◆ **Written request**
Reproduce each of the items below verbatim, keeping every line as it appears.

◆ **Provided records**
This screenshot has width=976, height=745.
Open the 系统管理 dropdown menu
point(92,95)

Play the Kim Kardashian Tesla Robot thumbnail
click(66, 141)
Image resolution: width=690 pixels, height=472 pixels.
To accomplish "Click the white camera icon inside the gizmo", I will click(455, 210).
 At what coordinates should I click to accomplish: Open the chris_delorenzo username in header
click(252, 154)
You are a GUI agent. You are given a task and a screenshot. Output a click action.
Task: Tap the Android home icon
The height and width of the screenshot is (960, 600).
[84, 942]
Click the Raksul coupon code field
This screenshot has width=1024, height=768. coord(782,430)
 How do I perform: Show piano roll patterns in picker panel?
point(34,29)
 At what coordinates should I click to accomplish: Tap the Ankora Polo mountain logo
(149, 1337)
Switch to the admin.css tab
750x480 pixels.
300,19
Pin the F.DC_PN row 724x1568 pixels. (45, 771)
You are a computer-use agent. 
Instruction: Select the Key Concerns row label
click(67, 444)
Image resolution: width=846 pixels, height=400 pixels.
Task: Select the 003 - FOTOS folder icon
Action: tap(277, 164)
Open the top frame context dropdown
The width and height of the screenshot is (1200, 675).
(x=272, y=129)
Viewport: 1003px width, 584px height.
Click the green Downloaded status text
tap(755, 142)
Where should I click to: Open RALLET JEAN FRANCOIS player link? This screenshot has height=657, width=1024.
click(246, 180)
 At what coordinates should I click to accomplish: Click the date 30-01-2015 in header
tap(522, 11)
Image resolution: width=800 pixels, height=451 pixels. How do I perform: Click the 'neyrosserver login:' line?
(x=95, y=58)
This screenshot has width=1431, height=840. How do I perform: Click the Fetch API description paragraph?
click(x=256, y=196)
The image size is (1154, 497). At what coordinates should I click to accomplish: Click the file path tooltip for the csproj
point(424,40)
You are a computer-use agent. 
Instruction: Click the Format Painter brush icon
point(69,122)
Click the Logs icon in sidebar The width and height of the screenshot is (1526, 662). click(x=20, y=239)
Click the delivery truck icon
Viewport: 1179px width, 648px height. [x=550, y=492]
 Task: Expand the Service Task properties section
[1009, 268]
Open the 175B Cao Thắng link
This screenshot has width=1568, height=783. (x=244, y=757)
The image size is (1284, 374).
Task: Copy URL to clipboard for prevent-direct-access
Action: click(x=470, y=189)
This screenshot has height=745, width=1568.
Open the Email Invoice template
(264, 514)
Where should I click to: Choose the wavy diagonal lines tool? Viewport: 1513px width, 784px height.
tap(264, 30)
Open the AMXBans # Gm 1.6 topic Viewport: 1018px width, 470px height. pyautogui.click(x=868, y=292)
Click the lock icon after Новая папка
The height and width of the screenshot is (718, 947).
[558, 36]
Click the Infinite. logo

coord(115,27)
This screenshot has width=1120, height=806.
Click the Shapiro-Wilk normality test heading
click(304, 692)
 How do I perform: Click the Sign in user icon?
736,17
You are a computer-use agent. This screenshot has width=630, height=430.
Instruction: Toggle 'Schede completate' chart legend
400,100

◆ **Exercise result**
This screenshot has width=976, height=745.
Open the 系统管理 dropdown menu
point(92,95)

Play the Kim Kardashian Tesla Robot thumbnail
click(66, 141)
Image resolution: width=690 pixels, height=472 pixels.
To accomplish "Click the white camera icon inside the gizmo", I will click(455, 210).
 At what coordinates should I click to accomplish: Open the chris_delorenzo username in header
click(252, 154)
You are a GUI agent. You are given a task and a screenshot. Output a click action.
Task: Tap the Android home icon
The height and width of the screenshot is (960, 600).
[84, 942]
Click the Raksul coupon code field
This screenshot has width=1024, height=768. coord(782,430)
 How do I perform: Show piano roll patterns in picker panel?
point(34,29)
 At what coordinates should I click to accomplish: Tap the Ankora Polo mountain logo
(149, 1337)
Switch to the admin.css tab
750x480 pixels.
300,19
Pin the F.DC_PN row 724x1568 pixels. (45, 771)
You are a computer-use agent. 
Instruction: Select the Key Concerns row label
click(67, 444)
Image resolution: width=846 pixels, height=400 pixels.
Task: Select the 003 - FOTOS folder icon
Action: tap(277, 164)
Open the top frame context dropdown
The width and height of the screenshot is (1200, 675).
(x=272, y=129)
Viewport: 1003px width, 584px height.
Click the green Downloaded status text
tap(755, 142)
Where should I click to: Open RALLET JEAN FRANCOIS player link? This screenshot has height=657, width=1024.
click(246, 180)
 At what coordinates should I click to accomplish: Click the date 30-01-2015 in header
tap(522, 11)
Image resolution: width=800 pixels, height=451 pixels. How do I perform: Click the 'neyrosserver login:' line?
(x=95, y=58)
This screenshot has width=1431, height=840. How do I perform: Click the Fetch API description paragraph?
click(x=256, y=196)
The image size is (1154, 497). At what coordinates should I click to accomplish: Click the file path tooltip for the csproj
point(424,40)
You are a computer-use agent. 
Instruction: Click the Format Painter brush icon
point(69,122)
Click the Logs icon in sidebar The width and height of the screenshot is (1526, 662). click(x=20, y=239)
Click the delivery truck icon
Viewport: 1179px width, 648px height. [x=550, y=492]
 Task: Expand the Service Task properties section
[1009, 268]
Open the 175B Cao Thắng link
This screenshot has width=1568, height=783. (x=244, y=757)
The image size is (1284, 374).
Task: Copy URL to clipboard for prevent-direct-access
Action: click(x=470, y=189)
This screenshot has height=745, width=1568.
Open the Email Invoice template
(264, 514)
Where should I click to: Choose the wavy diagonal lines tool? Viewport: 1513px width, 784px height.
tap(264, 30)
Open the AMXBans # Gm 1.6 topic Viewport: 1018px width, 470px height. pyautogui.click(x=868, y=292)
Click the lock icon after Новая папка
The height and width of the screenshot is (718, 947).
[558, 36]
Click the Infinite. logo

coord(115,27)
This screenshot has width=1120, height=806.
Click the Shapiro-Wilk normality test heading
click(304, 692)
 How do I perform: Click the Sign in user icon?
736,17
You are a computer-use agent. This screenshot has width=630, height=430.
Instruction: Toggle 'Schede completate' chart legend
400,100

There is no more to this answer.